U. S. DEPARTMENT OF LABOR
Office of Administrative Law Judges
525 Vine Street Suite 900
Cincinnati, OH 45202

DATE: December 2, 1987
CASE NOS: 87-ERA-33
    88-ERA-5

In the Matter of

GARY M. HOFFMAN,
    Complainant,

    v.

FUEL ECONOMY CONTRACTING,
    Respondent,

    and

OMAHA PUBLIC POWER DISTRICT,
    Respondent.

ORDER

    On October 30, 1987, Omaha Public Power District [hereinafter OPPD] filed a motion "pursuant to 29 CFR § 18.6 or in the alternative to 29 CFR § 18.40 to dismiss the Amended Complaint served upon it on October 26, 1987" in Case No. 87-ERA-33. In response to an Order dated November 10, 1987, OPPD filed copies of four documents to supplement its motion and the complainant, through counsel, submitted his response to the motion to dismiss together with seven exhibits. Based on the pleadings filed with respect to both of these cases and the copies of the documents submitted by the complainant and OPPD, I make the following findings for purposes of ruling on the motion to dismiss.


[Page 2]

    1. By handwritten letter dated May 26, 1987, Gary M. Hoffman advised the U.S. Department of Labor that be "was terminated on May 20, 1987 from Fuel Economy Contracting and the Omaha Public Power District." He claimed in that letter that he was terminated because he made his supervisor and the Nuclear Regulatory Commission "aware of errors that were being perpetuated in the work process." Attached to that letter is a three page typed statement containing the complainant's allegations against Fuel Economy Contracting [hereinafter FEC] and OPPD regarding his termination from employment at the Ft. Calhoun Nuclear Station. (Complainant's Exhibit 1).

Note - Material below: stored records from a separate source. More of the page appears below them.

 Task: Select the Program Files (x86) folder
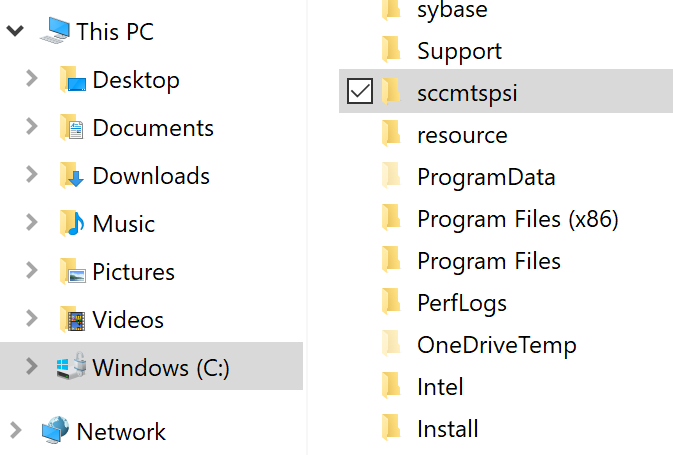tap(517, 219)
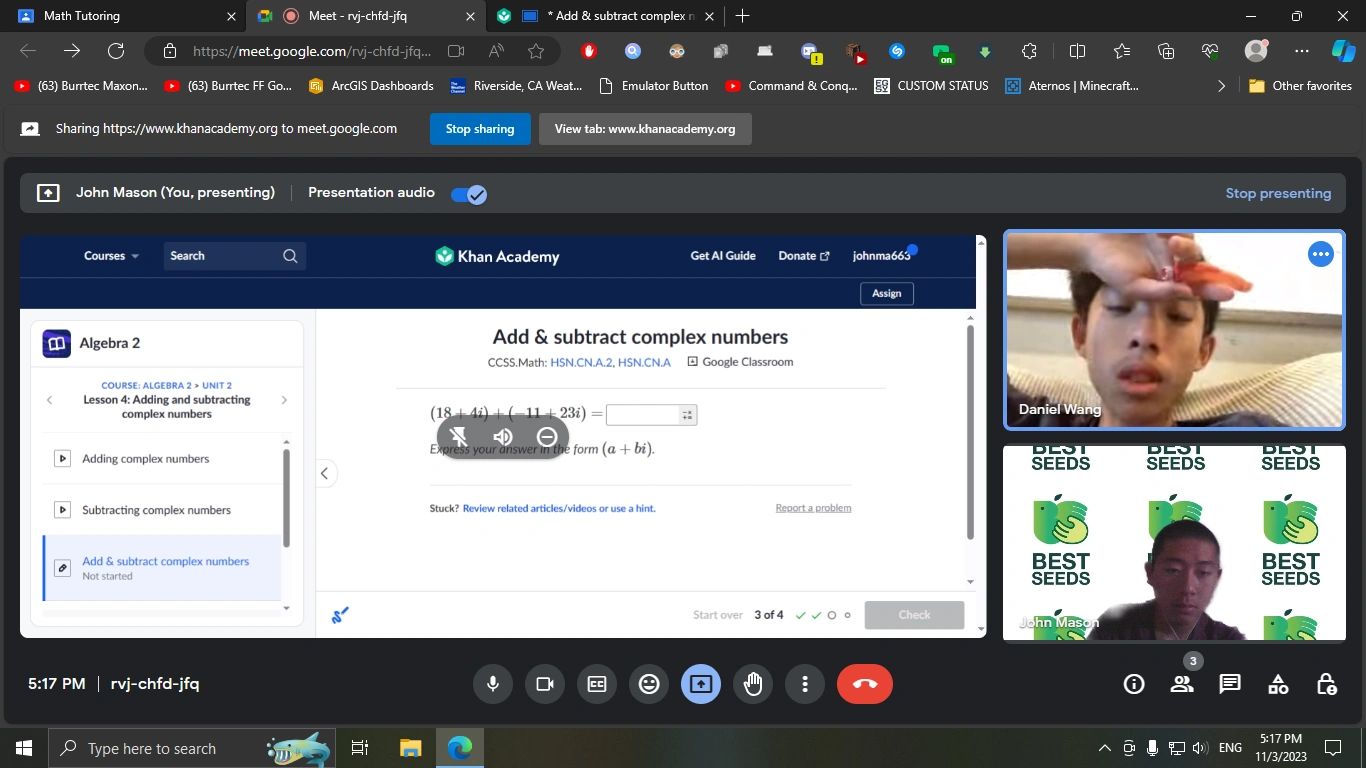1366x768 pixels.
Task: Unpin the presentation tile overlay icon
Action: 459,437

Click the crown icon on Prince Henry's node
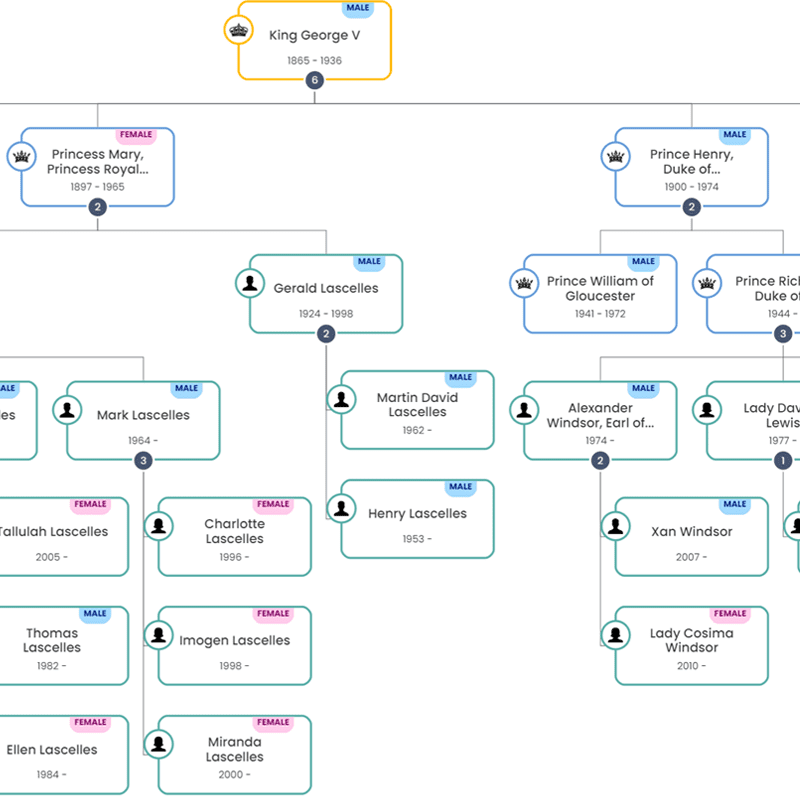click(x=615, y=156)
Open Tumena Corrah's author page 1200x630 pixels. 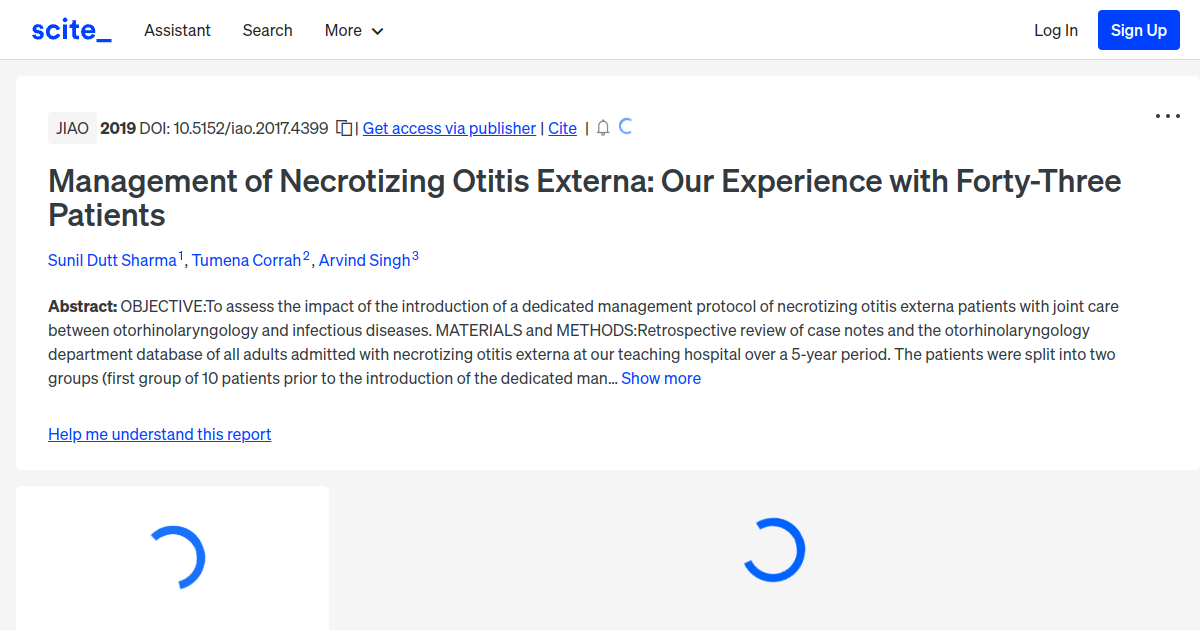pos(247,260)
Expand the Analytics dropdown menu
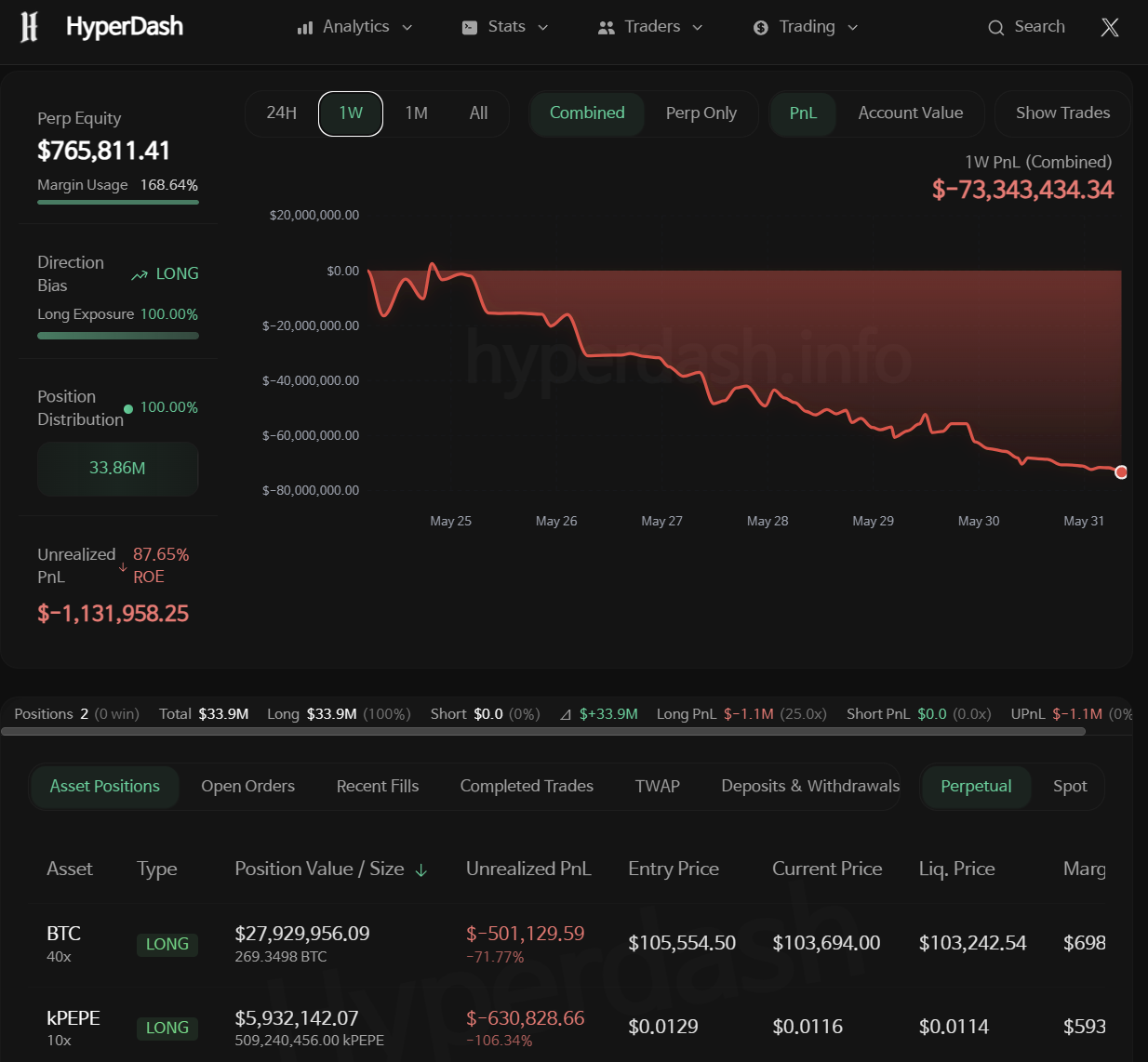This screenshot has height=1062, width=1148. coord(407,27)
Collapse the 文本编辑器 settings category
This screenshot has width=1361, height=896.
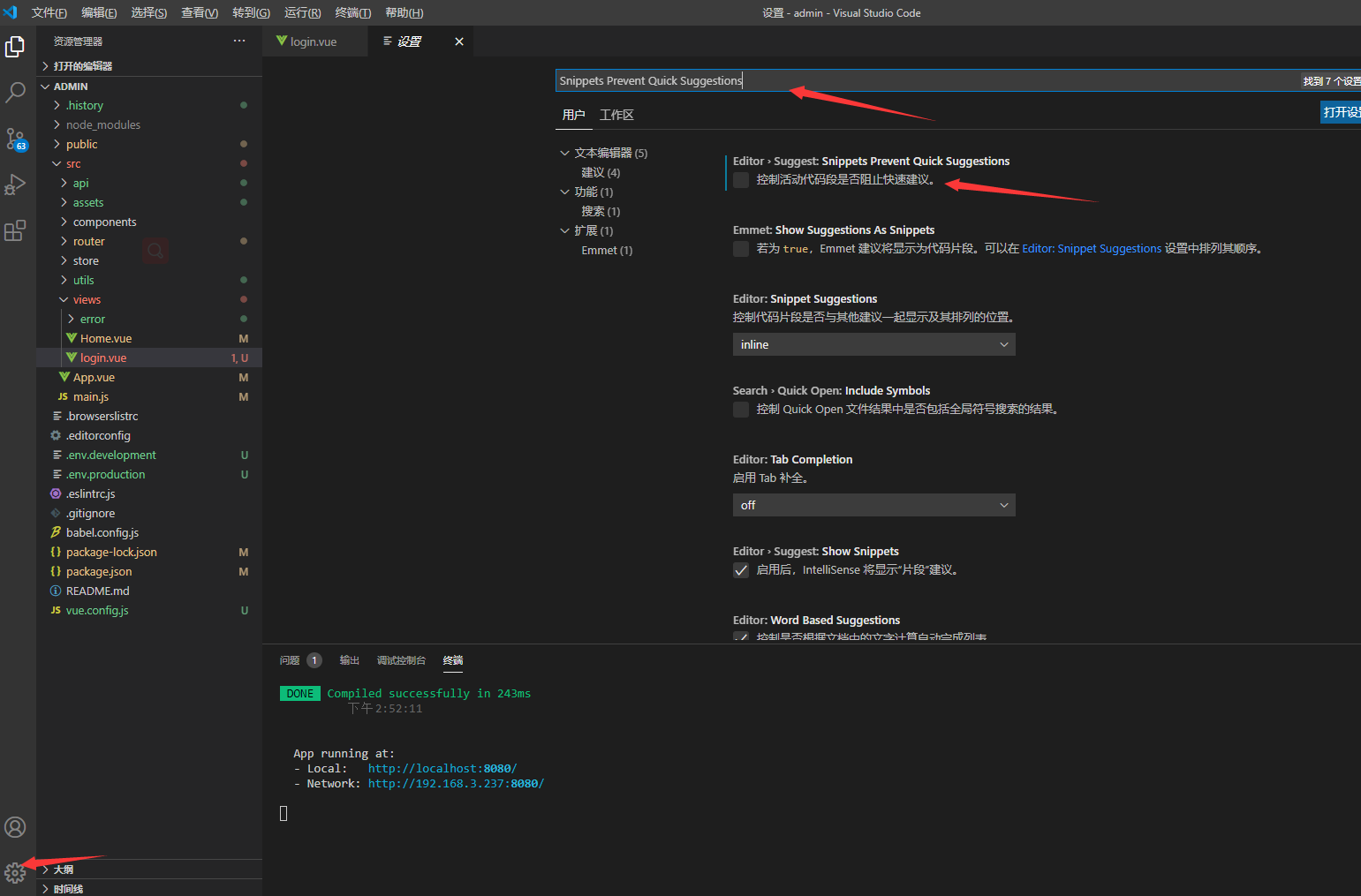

    2. James L. Skolaut, Area Director, Employment Standards Administration, Wage and Hour Division, U.S. Department of Labor, Omaha, Nebraska, by letter dated June 1, 1987, advised Wayne Gary Gates, Manager, Fuel Economy Contracting, Ft. Calhoun Station, Ft. Calhoun, Nebraska, of the complaint filed by Mr. Hoffman alleging discriminatory employment practices in violation of Public Law 95-601, Energy Reorganization Act (ERA), Section 210, 42 U.S.C. 5851. That letter further advised that if a mutually agreeable settlement could not be achieved, that "the law requires that a fact-finding investigation be conducted as soon as possible." (Complainant's Exhibit 2).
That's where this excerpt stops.